It’s traditionally a secretive organisation but Freemasons in Holmfirth threw open their doors to let the public see inside.
Members of the Holme Valley Masonic Lodge opened up the Masonic Hall in Station Road as part of this weekend’s Heritage Open Days event.
Dozens of historic buildings across Kirklees not normally open to the public let in visitors on Saturday and Sunday.
Freemasonry is one of the world’s oldest and largest fraternal, non-religious, non-political and charitable organisations. Its roots lie in the traditions and ceremonies of the medieval stonemasons who built Britain’s cathedrals and castles.
The ‘Brethren’ meet once a month to initiate new members before having a four or five course meal and giving a few short speeches. They occasionally meet to listen to lectures too.

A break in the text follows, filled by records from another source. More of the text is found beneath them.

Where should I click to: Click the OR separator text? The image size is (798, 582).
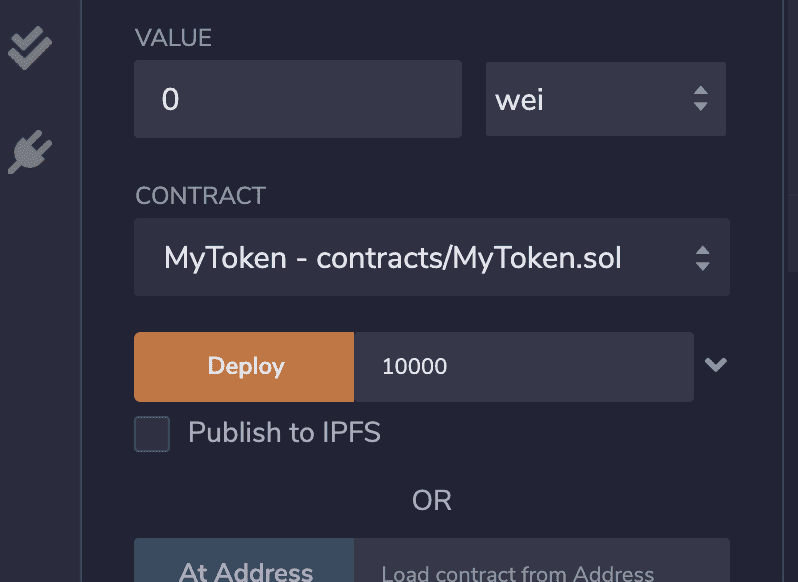click(x=431, y=500)
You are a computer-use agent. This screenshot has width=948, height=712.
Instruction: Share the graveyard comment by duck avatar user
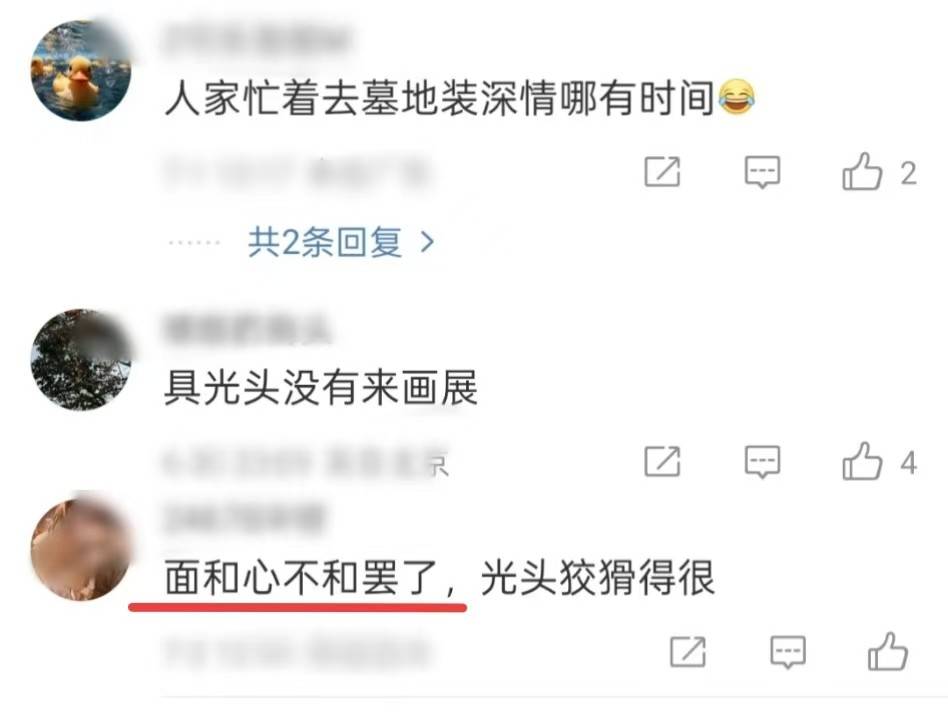pos(662,172)
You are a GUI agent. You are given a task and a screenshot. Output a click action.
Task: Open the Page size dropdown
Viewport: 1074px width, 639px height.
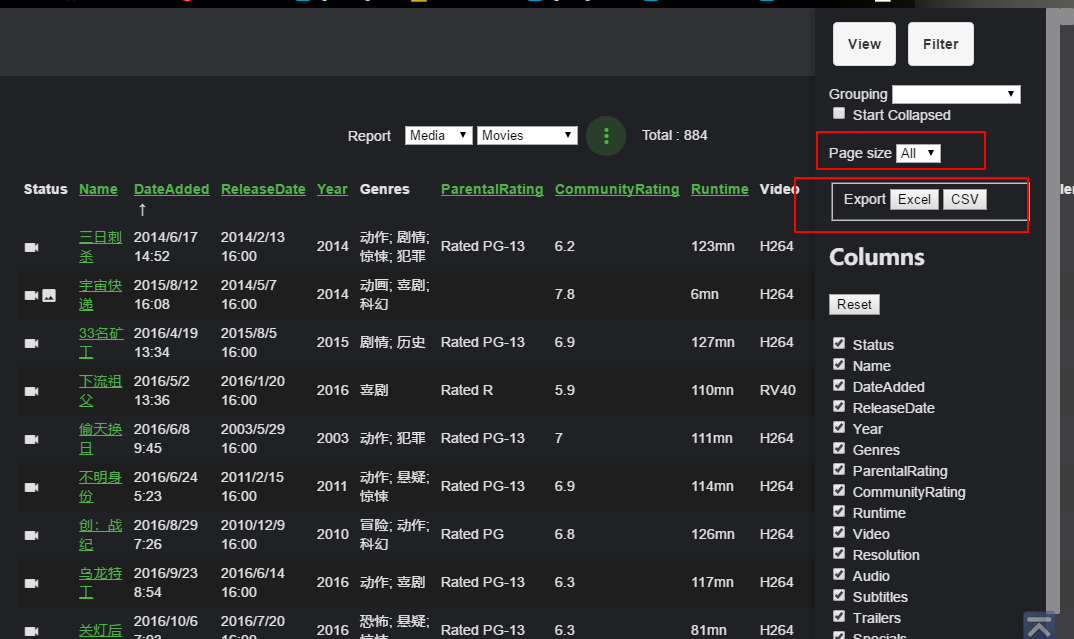[x=918, y=153]
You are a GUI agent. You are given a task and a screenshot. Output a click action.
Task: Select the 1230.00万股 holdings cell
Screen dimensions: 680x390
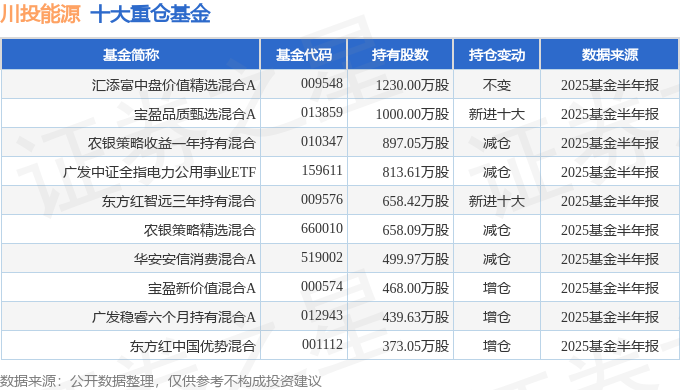coord(412,85)
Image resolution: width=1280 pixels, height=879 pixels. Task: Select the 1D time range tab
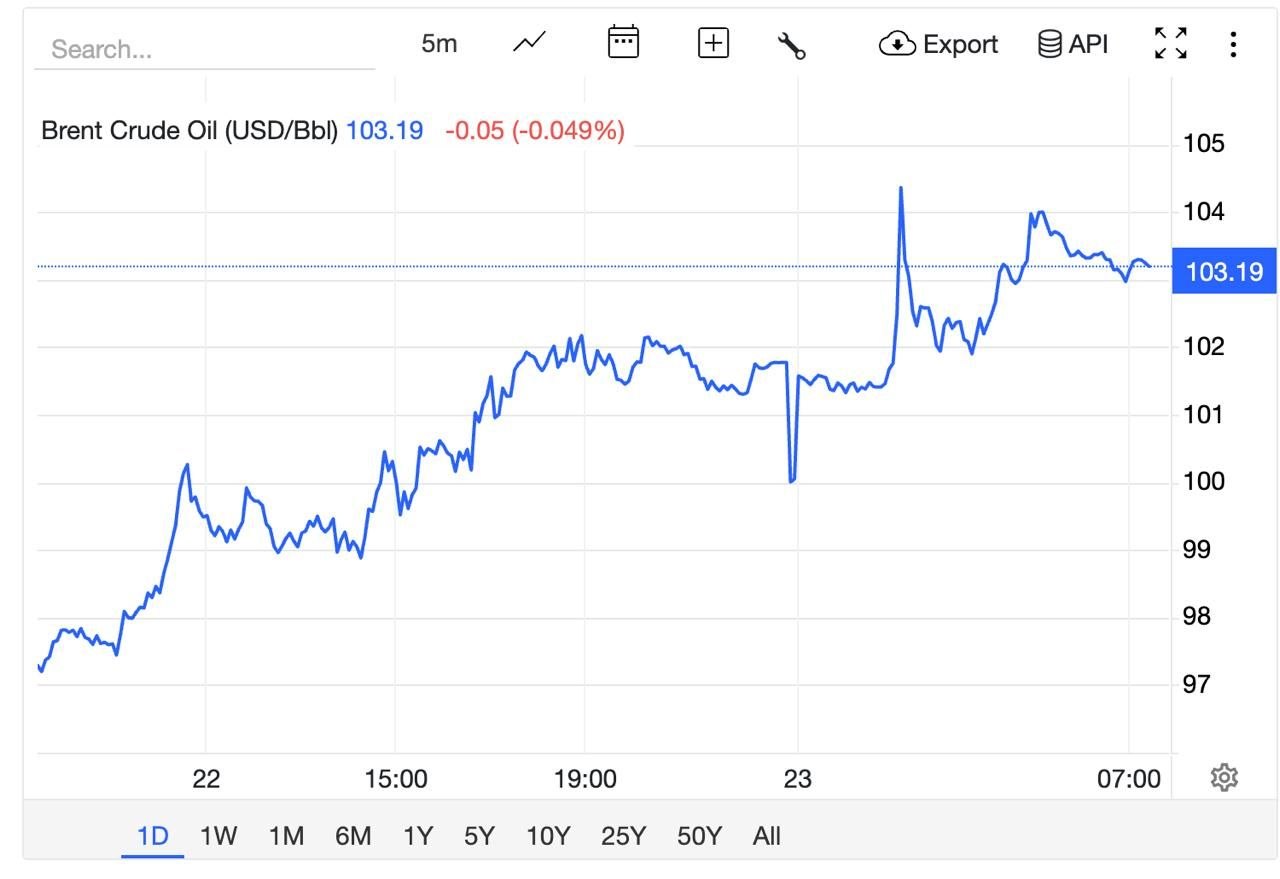point(153,836)
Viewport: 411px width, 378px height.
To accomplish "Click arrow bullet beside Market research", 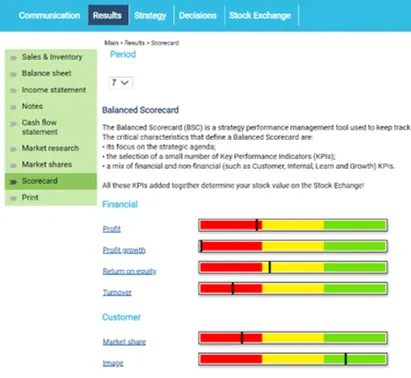I will [x=13, y=149].
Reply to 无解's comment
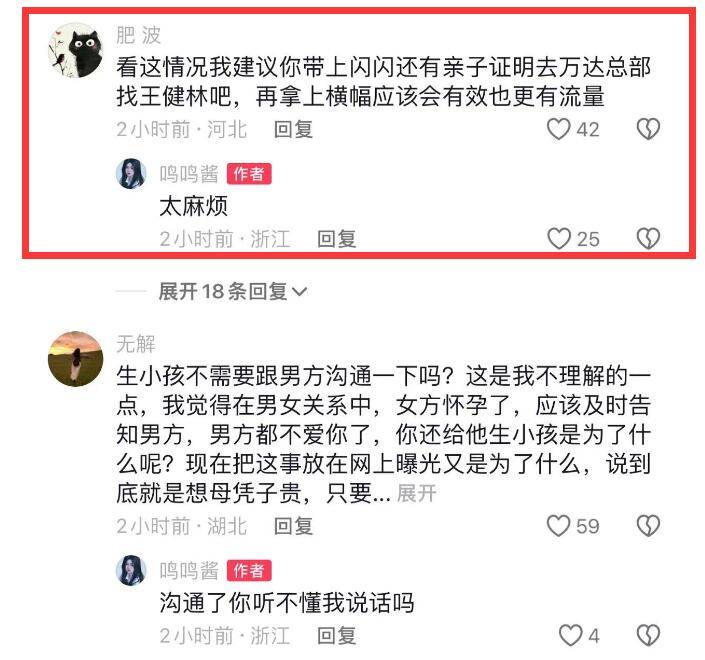 293,526
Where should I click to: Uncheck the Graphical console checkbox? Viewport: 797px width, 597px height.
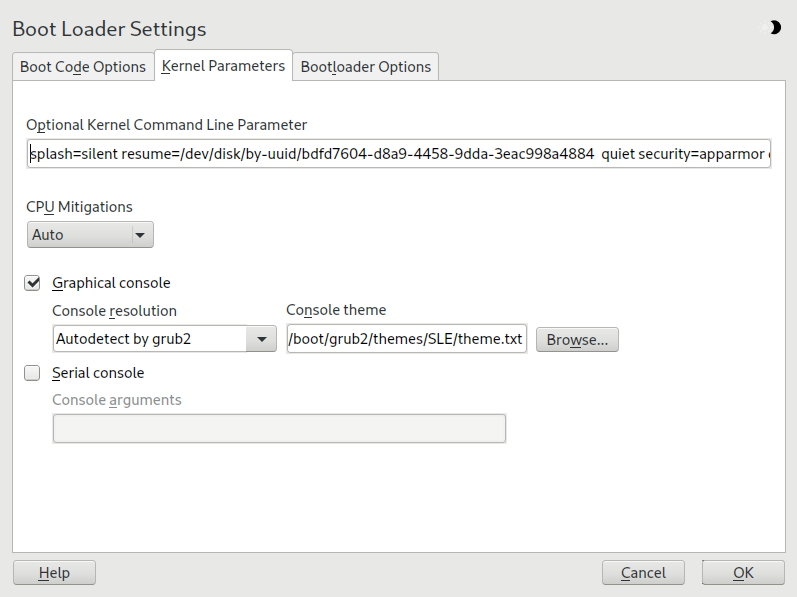(x=32, y=283)
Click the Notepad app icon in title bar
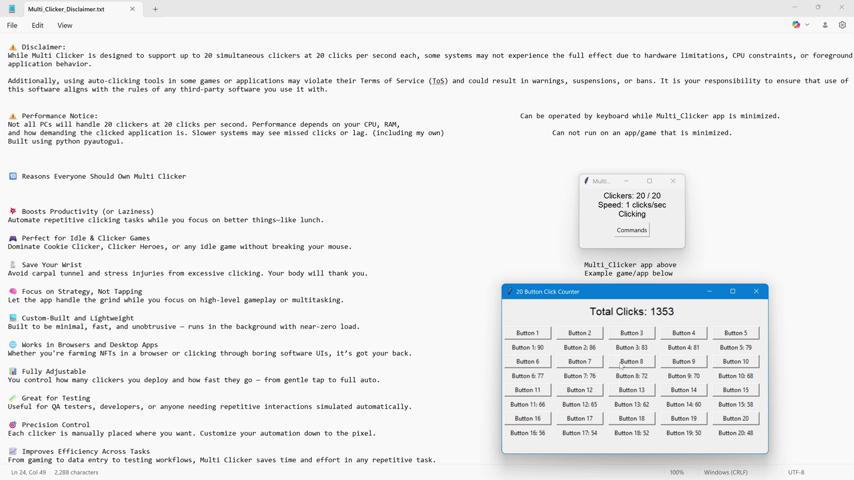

When asked what the initiation ceremonies include, the Lodge’s provincial officer Peter Berry, who has been a member for 43 years, said: “I can’t tell you about that, but I can tell you lots about the history of the building.
“People say we are a secret society. We say we are a society with secrets.”
Built in 1851, the three-storey Holmfirth building was originally known as the Druids’ Hall and had various uses, including as a church and a pub.
The Holme Valley Masonic Lodge No 652, which formed in 1855, bought it in 1917. It currently has 50 members.
On the second floor, there is a bar, a large dining area and a bathroom with two toilet cubicles.
On the third floor, a corridor decorated with huge paintings and a memorial board leads to the main room, which has high ceilings and lots of seating centred around exquisite rugs.
On top of one of the podiums stands a large copy of the Bible.
Heritage Open Days, inspired by the National Trust, is an annual national event which provides free access and information about a host of old buildings and properties.
There were nearly 60 places in Kirklees to visit including Huddersfield Railway Station’s water tower.